• [Data records]:
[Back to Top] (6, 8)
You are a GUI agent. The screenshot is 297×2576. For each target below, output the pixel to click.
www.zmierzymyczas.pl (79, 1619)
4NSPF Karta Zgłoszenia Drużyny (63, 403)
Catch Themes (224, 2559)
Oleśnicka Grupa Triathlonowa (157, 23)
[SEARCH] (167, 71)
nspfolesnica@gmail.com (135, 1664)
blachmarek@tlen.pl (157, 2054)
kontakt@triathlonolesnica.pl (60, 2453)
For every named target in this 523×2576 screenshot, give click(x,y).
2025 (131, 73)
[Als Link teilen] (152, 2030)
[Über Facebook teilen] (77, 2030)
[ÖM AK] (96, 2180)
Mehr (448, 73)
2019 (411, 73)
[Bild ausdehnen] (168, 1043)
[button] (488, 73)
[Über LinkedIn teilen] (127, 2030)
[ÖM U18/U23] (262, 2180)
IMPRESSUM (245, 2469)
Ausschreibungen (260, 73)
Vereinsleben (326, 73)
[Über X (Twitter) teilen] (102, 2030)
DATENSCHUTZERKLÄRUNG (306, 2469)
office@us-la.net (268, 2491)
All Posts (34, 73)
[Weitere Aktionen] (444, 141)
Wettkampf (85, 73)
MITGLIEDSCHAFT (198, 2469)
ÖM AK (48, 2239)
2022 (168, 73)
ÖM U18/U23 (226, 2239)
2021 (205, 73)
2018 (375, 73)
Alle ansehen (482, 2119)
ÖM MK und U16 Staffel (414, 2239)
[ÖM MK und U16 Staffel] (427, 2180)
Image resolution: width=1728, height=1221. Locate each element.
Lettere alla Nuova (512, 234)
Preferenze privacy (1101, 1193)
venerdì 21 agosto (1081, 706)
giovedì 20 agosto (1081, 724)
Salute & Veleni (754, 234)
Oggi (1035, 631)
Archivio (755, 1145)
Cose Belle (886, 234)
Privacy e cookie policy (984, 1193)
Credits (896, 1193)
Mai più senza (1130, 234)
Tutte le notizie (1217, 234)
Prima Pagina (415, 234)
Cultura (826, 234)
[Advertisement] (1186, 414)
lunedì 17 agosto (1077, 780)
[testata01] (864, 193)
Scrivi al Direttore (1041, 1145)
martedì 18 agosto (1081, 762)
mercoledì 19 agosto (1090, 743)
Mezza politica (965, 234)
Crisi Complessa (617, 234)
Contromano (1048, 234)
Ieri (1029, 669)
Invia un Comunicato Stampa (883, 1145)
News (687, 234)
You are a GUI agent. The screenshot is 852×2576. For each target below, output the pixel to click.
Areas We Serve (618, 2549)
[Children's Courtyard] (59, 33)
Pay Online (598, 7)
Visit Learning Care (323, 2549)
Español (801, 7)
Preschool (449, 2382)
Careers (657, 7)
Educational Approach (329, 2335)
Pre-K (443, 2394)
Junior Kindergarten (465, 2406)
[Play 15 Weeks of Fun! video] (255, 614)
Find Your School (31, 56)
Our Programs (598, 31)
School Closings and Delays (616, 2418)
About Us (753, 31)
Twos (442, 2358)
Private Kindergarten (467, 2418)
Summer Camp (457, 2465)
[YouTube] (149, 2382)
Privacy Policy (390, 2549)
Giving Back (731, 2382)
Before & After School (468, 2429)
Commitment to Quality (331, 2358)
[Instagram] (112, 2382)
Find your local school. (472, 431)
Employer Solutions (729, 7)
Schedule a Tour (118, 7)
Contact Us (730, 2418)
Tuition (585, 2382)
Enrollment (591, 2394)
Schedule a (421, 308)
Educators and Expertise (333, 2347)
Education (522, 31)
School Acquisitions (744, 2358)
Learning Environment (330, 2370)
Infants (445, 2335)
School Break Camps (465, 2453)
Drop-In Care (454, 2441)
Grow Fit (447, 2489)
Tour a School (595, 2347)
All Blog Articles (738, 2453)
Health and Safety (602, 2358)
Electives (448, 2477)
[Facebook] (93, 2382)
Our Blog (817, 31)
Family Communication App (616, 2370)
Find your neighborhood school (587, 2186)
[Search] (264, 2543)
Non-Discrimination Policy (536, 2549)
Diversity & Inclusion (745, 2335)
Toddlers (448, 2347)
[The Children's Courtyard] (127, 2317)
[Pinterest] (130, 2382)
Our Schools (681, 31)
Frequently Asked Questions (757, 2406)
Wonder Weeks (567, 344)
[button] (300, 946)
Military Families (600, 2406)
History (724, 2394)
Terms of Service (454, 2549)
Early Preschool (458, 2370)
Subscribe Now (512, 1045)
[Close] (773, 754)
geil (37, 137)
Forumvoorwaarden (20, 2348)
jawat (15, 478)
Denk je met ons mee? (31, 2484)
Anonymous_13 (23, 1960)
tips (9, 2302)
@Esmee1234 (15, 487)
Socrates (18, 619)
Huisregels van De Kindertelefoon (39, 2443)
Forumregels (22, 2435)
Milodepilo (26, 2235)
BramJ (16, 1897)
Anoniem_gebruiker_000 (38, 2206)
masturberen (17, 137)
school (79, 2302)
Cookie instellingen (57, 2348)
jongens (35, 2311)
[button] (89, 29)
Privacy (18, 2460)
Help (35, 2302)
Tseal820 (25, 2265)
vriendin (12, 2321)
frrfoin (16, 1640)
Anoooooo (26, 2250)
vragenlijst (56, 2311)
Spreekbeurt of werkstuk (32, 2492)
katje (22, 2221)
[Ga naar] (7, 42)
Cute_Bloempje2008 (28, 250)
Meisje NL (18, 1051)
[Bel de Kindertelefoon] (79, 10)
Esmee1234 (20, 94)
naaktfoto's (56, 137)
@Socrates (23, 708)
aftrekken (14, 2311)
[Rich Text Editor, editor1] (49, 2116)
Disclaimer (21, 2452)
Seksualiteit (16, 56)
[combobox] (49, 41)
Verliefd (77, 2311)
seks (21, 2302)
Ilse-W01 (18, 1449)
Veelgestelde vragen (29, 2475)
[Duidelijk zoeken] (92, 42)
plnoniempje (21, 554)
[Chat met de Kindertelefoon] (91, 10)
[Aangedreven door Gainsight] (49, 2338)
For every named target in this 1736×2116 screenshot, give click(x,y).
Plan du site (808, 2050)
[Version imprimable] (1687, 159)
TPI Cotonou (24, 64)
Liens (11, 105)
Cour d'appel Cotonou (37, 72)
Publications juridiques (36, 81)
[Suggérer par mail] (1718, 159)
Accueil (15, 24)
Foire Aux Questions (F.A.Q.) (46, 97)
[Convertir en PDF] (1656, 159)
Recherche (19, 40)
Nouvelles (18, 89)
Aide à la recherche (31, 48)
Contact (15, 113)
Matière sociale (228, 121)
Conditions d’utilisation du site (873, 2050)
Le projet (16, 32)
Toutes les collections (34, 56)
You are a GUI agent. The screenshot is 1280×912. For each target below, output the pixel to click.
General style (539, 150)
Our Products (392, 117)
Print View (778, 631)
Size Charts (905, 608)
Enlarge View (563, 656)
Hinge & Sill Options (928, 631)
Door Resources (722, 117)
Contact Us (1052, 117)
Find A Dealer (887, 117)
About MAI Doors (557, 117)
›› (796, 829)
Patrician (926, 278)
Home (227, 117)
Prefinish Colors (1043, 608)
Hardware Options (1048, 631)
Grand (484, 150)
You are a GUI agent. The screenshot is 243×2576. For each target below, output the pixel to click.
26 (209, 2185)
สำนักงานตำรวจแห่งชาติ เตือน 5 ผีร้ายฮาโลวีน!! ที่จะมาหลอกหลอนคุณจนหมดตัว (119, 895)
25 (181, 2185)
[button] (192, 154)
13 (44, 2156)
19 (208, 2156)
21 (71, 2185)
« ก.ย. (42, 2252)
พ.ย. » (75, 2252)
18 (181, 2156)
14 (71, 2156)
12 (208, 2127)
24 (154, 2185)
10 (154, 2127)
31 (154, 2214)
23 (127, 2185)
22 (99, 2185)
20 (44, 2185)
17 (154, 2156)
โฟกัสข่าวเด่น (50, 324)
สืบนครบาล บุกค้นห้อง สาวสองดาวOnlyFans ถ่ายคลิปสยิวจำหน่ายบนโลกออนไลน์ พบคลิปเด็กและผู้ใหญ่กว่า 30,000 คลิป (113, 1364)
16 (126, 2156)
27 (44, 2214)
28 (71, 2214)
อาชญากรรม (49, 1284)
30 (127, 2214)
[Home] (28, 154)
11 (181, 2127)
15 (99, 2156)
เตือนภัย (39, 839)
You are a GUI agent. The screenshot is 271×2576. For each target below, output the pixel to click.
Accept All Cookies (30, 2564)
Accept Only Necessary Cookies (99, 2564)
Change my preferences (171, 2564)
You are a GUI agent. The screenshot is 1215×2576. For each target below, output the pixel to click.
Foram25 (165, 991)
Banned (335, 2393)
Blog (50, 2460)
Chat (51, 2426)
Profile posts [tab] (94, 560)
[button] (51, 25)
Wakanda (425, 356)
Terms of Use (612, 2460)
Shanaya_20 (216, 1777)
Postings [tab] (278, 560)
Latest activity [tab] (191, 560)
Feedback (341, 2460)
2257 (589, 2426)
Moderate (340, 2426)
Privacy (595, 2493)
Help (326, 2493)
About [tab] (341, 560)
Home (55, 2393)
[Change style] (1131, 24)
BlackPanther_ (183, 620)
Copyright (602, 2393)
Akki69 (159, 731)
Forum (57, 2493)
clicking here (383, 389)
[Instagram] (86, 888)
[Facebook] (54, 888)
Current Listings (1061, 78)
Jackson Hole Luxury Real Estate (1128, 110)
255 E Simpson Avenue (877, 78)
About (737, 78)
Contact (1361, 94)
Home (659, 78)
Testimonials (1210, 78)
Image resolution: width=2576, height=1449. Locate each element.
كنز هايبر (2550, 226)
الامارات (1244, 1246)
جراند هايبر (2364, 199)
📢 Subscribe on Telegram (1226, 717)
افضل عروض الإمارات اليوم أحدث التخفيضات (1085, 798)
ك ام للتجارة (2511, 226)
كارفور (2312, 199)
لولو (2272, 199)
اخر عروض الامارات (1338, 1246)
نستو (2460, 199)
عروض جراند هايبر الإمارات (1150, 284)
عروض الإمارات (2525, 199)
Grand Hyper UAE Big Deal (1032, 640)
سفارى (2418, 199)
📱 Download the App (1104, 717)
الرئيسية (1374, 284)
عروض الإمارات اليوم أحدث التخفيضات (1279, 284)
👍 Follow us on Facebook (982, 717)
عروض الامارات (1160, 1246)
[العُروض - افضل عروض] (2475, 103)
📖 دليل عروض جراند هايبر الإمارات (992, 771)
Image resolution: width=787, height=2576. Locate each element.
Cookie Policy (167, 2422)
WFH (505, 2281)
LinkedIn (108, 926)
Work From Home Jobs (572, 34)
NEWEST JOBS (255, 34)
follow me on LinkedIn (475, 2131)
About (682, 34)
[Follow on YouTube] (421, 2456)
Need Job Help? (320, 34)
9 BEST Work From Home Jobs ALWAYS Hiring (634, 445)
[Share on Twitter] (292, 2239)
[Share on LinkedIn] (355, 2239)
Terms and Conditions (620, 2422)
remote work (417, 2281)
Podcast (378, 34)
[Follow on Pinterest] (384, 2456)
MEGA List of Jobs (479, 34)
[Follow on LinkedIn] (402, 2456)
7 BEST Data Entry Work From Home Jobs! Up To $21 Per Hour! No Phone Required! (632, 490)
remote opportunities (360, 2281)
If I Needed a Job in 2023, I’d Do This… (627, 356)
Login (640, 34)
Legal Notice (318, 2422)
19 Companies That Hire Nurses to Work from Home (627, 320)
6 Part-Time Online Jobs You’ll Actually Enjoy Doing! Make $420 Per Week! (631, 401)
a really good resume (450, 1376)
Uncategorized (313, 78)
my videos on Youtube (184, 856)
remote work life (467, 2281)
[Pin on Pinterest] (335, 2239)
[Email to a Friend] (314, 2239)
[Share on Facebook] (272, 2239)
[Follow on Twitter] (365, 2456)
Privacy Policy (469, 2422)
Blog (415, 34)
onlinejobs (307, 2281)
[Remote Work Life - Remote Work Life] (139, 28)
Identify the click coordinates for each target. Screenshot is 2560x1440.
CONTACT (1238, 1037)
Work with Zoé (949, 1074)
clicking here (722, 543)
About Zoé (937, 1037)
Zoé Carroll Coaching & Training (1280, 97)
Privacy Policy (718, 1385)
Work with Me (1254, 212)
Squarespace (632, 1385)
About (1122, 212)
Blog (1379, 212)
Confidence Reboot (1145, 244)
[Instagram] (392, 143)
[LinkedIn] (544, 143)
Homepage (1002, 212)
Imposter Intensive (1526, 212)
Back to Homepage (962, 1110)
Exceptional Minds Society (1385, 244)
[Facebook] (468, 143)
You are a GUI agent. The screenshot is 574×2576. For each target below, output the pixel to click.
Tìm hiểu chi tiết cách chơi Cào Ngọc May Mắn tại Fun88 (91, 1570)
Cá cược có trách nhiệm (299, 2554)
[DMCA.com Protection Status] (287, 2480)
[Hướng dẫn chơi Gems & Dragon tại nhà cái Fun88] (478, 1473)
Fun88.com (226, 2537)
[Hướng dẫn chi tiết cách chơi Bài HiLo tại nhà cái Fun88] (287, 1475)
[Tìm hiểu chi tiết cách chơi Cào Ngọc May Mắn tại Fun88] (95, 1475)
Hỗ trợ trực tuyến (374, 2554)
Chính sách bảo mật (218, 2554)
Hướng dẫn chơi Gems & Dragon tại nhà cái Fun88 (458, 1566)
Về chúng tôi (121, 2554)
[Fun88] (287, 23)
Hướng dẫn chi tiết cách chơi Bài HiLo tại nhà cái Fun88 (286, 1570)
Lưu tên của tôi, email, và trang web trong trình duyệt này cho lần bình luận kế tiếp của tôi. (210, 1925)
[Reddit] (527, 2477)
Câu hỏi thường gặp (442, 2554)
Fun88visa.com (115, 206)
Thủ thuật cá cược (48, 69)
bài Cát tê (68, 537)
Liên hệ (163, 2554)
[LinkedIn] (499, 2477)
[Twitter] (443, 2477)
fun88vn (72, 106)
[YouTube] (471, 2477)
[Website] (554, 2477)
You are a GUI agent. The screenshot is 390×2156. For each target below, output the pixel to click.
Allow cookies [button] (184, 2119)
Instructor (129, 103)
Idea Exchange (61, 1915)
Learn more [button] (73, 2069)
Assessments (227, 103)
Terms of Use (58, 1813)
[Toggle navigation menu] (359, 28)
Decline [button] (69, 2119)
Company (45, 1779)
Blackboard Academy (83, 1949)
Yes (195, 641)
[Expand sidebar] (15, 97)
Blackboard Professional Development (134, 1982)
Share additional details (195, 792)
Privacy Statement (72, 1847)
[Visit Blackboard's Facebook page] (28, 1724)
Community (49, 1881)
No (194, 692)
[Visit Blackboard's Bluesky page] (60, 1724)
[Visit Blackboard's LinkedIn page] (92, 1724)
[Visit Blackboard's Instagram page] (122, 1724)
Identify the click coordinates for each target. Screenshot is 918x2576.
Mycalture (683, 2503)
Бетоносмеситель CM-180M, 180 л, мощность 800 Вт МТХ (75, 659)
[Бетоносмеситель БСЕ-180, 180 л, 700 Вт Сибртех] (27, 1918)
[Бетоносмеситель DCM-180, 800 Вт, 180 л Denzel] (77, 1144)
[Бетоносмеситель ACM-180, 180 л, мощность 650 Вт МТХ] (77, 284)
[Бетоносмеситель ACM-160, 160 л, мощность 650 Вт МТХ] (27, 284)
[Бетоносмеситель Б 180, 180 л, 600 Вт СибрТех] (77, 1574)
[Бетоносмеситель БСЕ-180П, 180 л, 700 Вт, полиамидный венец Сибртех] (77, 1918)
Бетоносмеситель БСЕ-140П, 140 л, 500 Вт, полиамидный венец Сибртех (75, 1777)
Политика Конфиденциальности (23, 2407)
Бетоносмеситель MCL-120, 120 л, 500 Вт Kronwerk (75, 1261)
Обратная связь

• [Exercise details]: Given the data above, transcribe exactly the lines from the one containing "Aide à la recherche (31, 48)" down to the one containing "Size Charts (905, 608)", and no others.

• [Response below]:
Aide à la recherche (31, 48)
Contact (15, 113)
Matière sociale (228, 121)
Conditions d’utilisation du site (873, 2050)
Le projet (16, 32)
Toutes les collections (34, 56)
You are a GUI agent. The screenshot is 1280×912. For each target below, output the pixel to click.
General style (539, 150)
Our Products (392, 117)
Print View (778, 631)
Size Charts (905, 608)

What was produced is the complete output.